If that is the only thing we do, we are not doing
a very good job in the prevention column. We have
residencies programs that would not cut the
mustard of inspection by an outside agency because
the logbook would be ludicrous in comparison to
other specialties.

In the White Paper the example of ophthalmology is
used. No ophthalmology resident has a 90% cataract
surgery concentration and still be proficient at
being a general ophthalmologist. I think there are
other podiatrists who feel the same way. Dr. De
Heer is in the on-deck circle to follow your
performance at the plate. Dr. DeHeer told me in a
PM News reply that it is easy to criticize the
Dead Heads, or something like that, without
offering a solution. Here’s the solution. Why
don’t we get rid of these inferior programs?

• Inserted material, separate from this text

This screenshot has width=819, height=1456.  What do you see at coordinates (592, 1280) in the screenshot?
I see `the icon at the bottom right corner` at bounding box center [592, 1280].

I know, there’s too much money lining residency
directors’ pockets and hospitals. Now figure out
how as a profession we can get out of this corner
the profession painted ourselves into. Surely
people in the podiatry alphabet organizations knew
this day would be coming. Altruism in podiatry got
lost somewhere and some podiatry residency
directors got blinded by the Benjamins.

Are we at the point where we have to scuttle our
own ship because in a moment of false magnanimity,
bravado, and pride, we boasted a future prediction
we could not possibly fulfill? Did our MD
counterparts know our egos would outrun our
potential and open the door and then our cash
cravings would slam the door on our foot? Let’s
admit where we went wrong and as a profession fix
it. Let’s at least show some good will by
confessing to ACGME that we erred on the side of
vanity like we suddenly became 8 foot tall and
bullet proof instead of having this massive
Achilles to repair that we have now. We can ignore
fixing the present condition forever and limp
through podiatry’s future endlessly.